> **TASK INSTRUCTIONS**: Give the lines of the listing from the one containing "Viewport: 1389px width, 868px height." through the one containing "I will pos(856,42).", both included, as a JSON list of strings with one string per line and blank lines omitted.

> **MATERIAL FOR THE TASK**:
***
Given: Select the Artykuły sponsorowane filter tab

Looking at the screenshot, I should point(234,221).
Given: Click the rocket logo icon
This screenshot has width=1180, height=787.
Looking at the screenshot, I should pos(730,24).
***
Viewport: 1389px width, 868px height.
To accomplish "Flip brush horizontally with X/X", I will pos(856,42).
***
> **WORKED SOLUTION**:
[
  "Viewport: 1389px width, 868px height.",
  "To accomplish \"Flip brush horizontally with X/X\", I will pos(856,42)."
]